La défusion toujours au menu du maire d’Anjou

La défusion toujours au menu du maire d’Anjou
Photo: Archives TC Media

Le maire d’arrondissement Luis Miranda n’en démord pas et croit toujours que l’avenir d’Anjou passe par la défusion. Il estime que la prochaine élection municipale, en novembre 2017, «doit en être une référendaire».

Plus de 6000 résidents angevins auraient signé une pétition pour réclamer au gouvernement provincial d’être consultés sur leur avenir, selon le maire Miranda.

Ce dernier a profité de son passage devant la commission parlementaire de l’aménagement du territoire de l’Assemblée nationale, chargée de recevoir les commentaires relatifs au projet de loi 121 visant à augmenter l’autonomie et les pouvoirs de la Ville de Montréal à titre de métropole du Québec, pour tirer à boulets rouges sur l’administration Coderre.

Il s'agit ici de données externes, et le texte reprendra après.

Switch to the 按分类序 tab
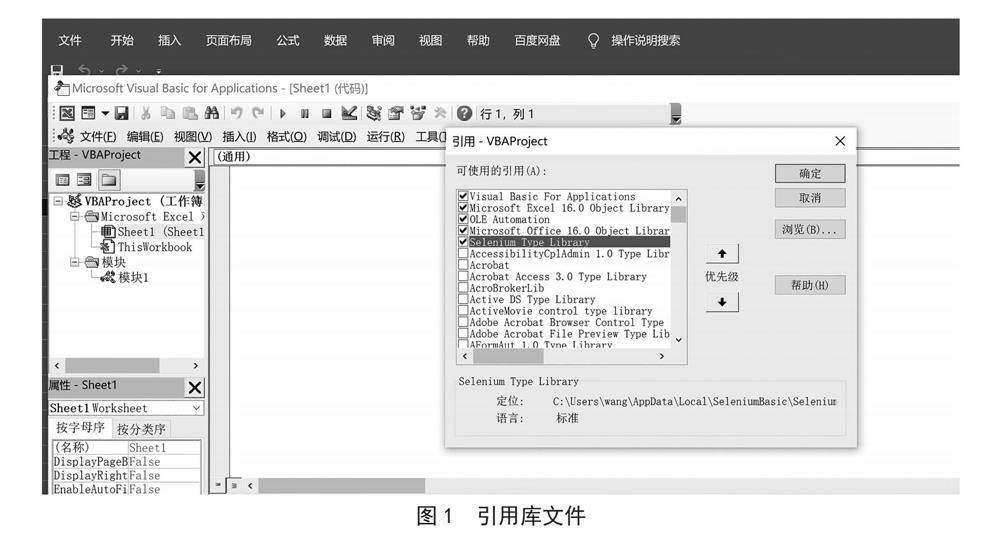This screenshot has height=537, width=1000. click(x=141, y=429)
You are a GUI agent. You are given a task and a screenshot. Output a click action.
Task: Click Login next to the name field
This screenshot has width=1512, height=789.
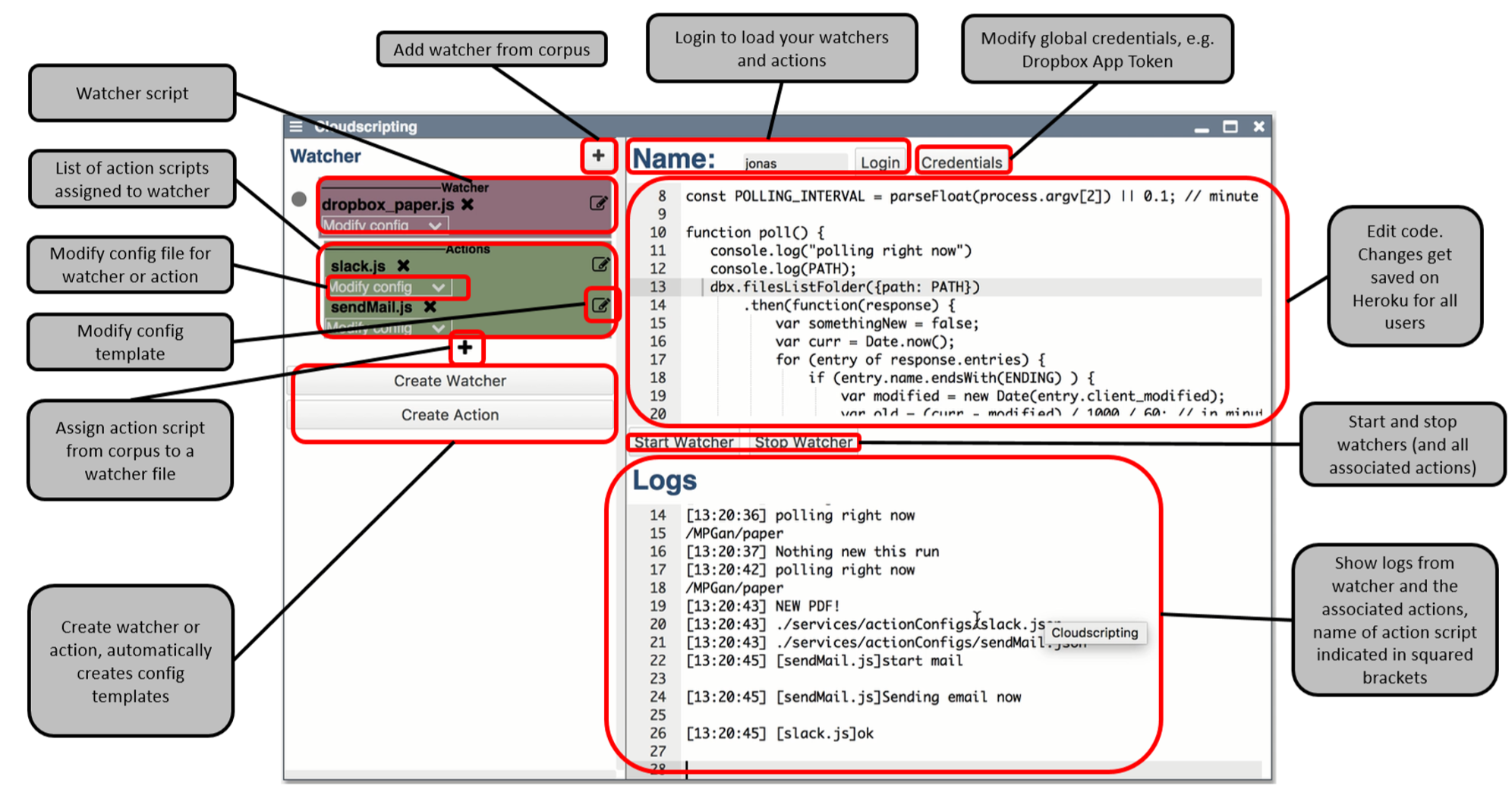[x=880, y=162]
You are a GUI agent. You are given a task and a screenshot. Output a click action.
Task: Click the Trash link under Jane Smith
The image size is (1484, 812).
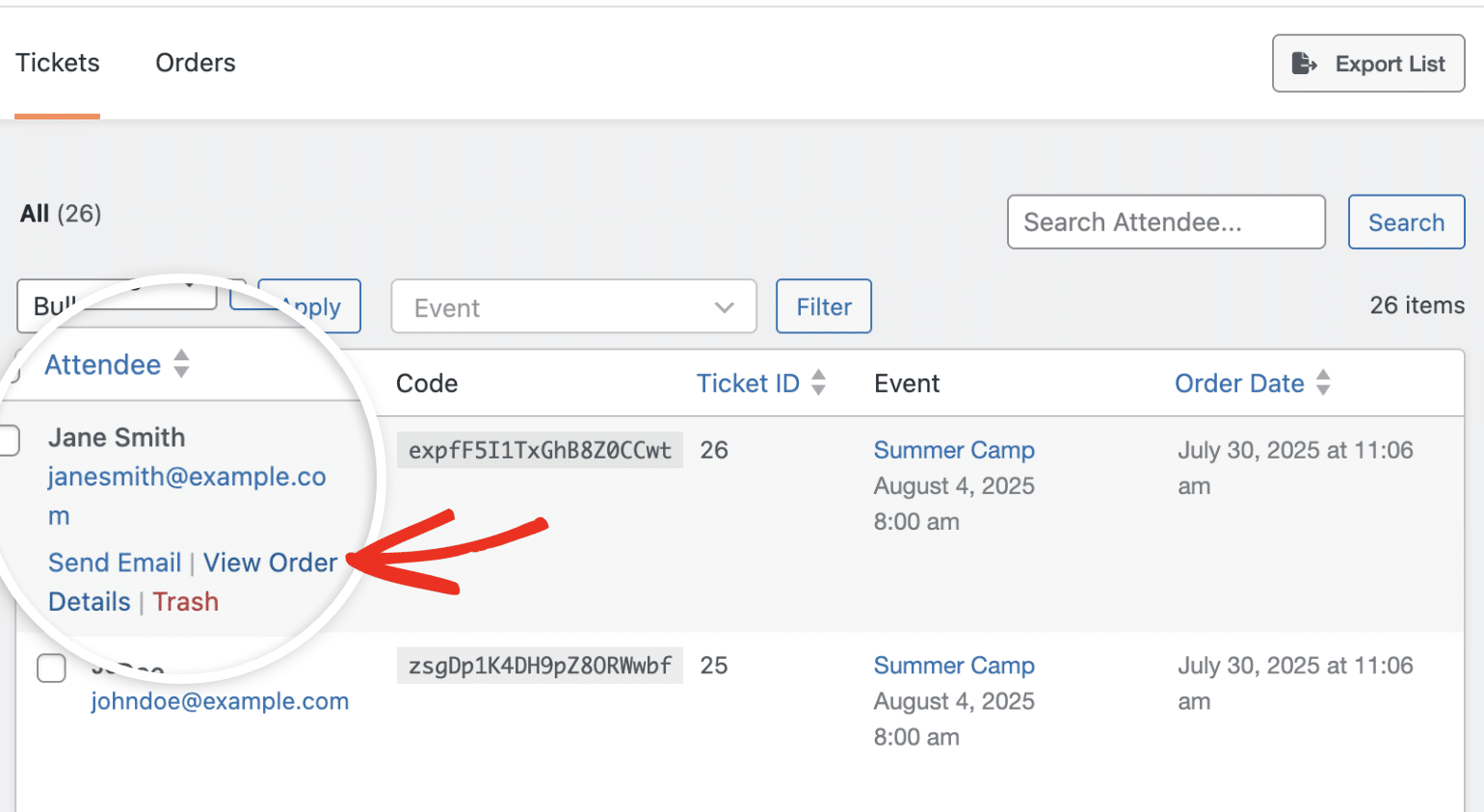(185, 602)
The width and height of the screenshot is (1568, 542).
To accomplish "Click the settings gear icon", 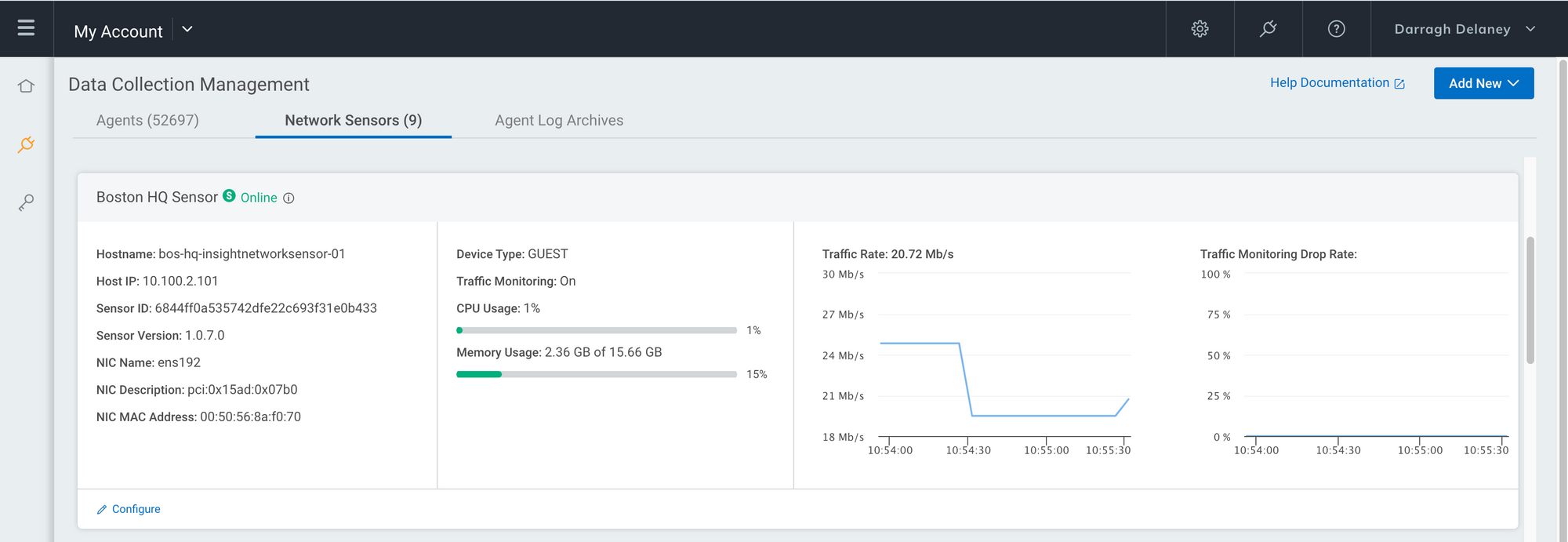I will pos(1200,29).
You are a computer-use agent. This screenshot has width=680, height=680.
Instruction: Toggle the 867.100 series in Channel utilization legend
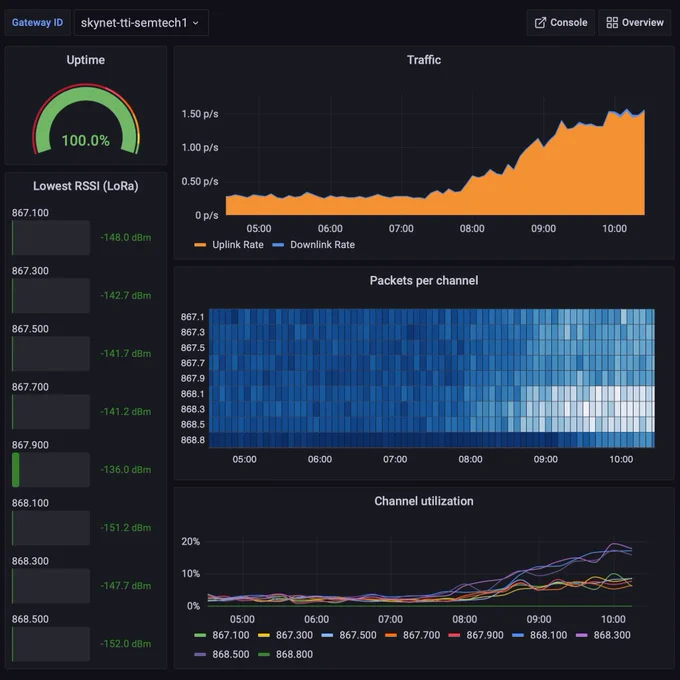[222, 635]
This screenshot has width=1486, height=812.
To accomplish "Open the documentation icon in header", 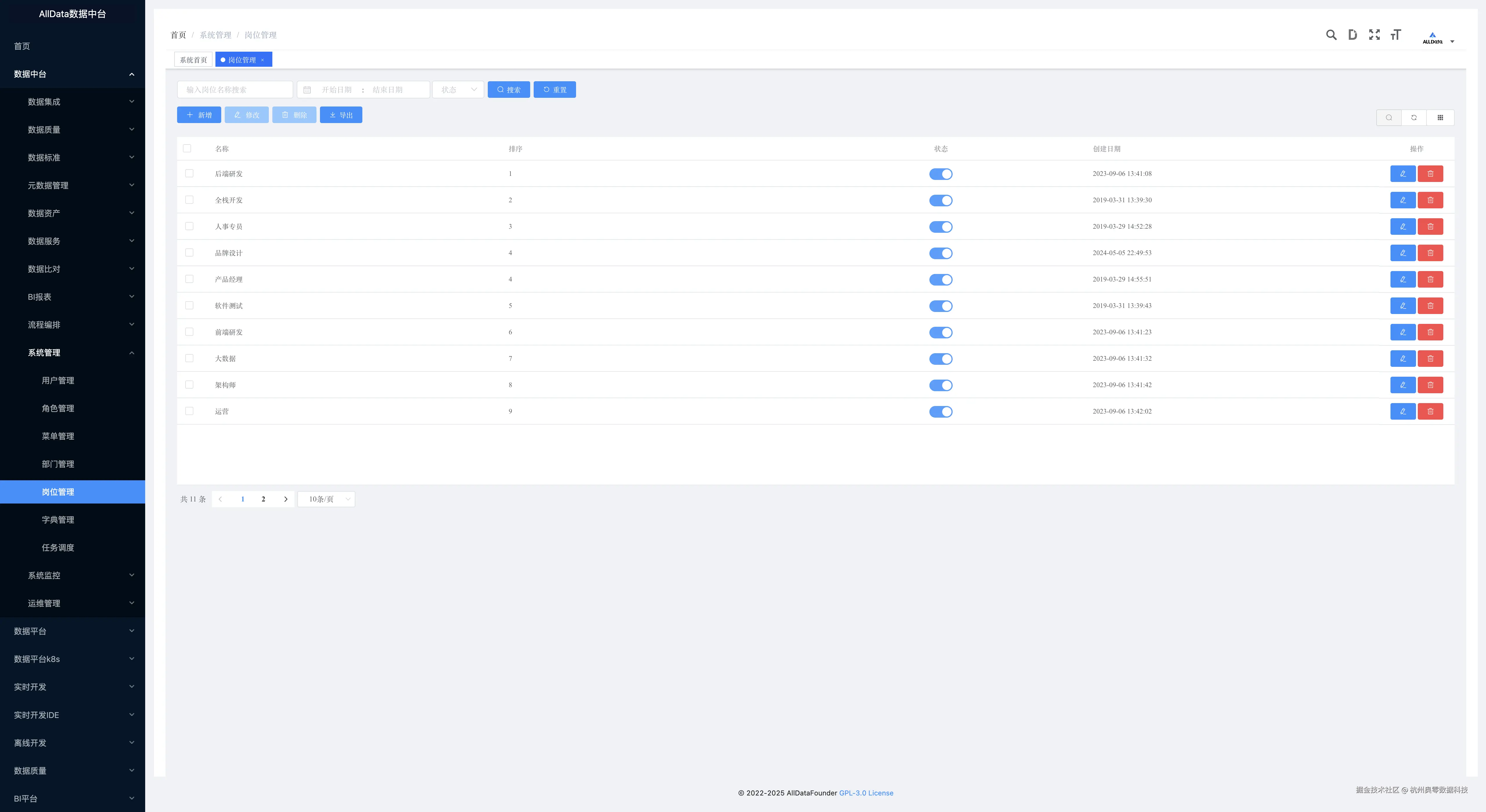I will click(1352, 35).
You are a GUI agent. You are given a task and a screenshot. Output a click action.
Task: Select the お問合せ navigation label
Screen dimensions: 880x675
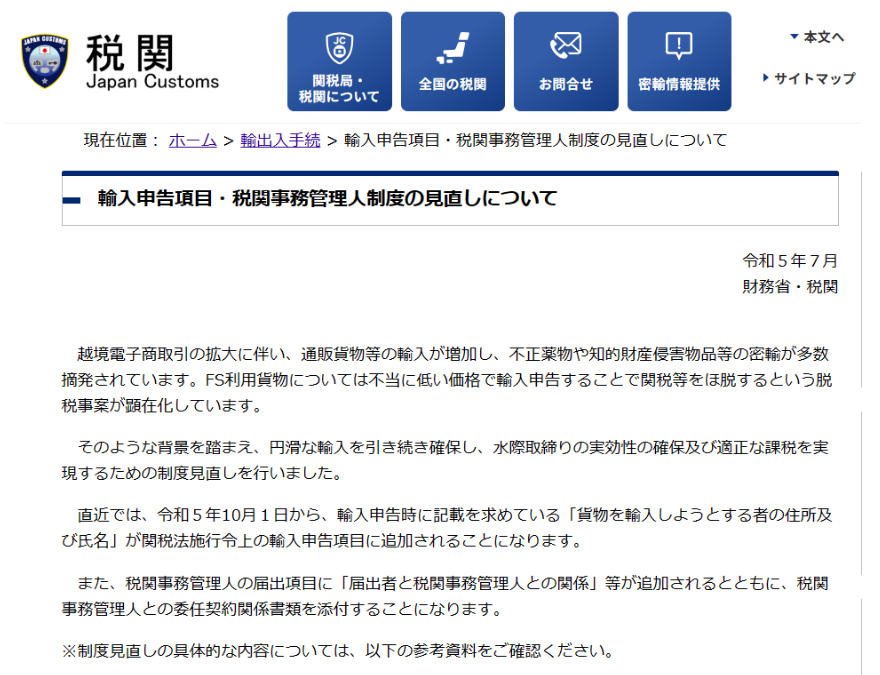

Si le maire d’Anjou n’est pas contre un statut de métropole pour Montréal, il craint toutefois les incidences du projet de loi sur les arrondissements, notamment «qu’on assiste à la disparition de certains arrondissements de Montréal.»

Il mentionne que les règles ne sont pas les mêmes pour tous, affirmant que son arrondissement a subi des coupes en matière de déneigement et de financement.

En octroyant de nouveaux pouvoirs au maire Coderre, M. Miranda anticipe une plus grande centralisation des décisions au détriment des arrondissements.

Selon lui, les citoyens ont le droit de pouvoir se prononcer «puisque les Angevins ne veulent pas faire partie de ce type de métropole», avance-t-il, ne précisant pas à quel moment le comité citoyen prévoyait de déposer officiellement leur pétition.

Durant son passage devant la commission parlementaire, le maire Coderre a d’entrée de jeu voulu faire contrepoids au discours de son collègue Miranda en réaffirmant qu’il croit aux arrondissements.

Il a rappelé les divers investissements faits dans l’arrondissement angevin dans l’aréna Chaumont, le réseau routier, les infrastructures et plus encore.

«C’est pas vrai que ce sont 19 petites villes. Il faut qu’il y ait de l’harmonisation, de la cohérence dans la façon de faire. Il y a des indépendants qui aimeraient vivre comme dans le passé, mais les gens sont tournés vers l’avenir», de dire le maire Coderre.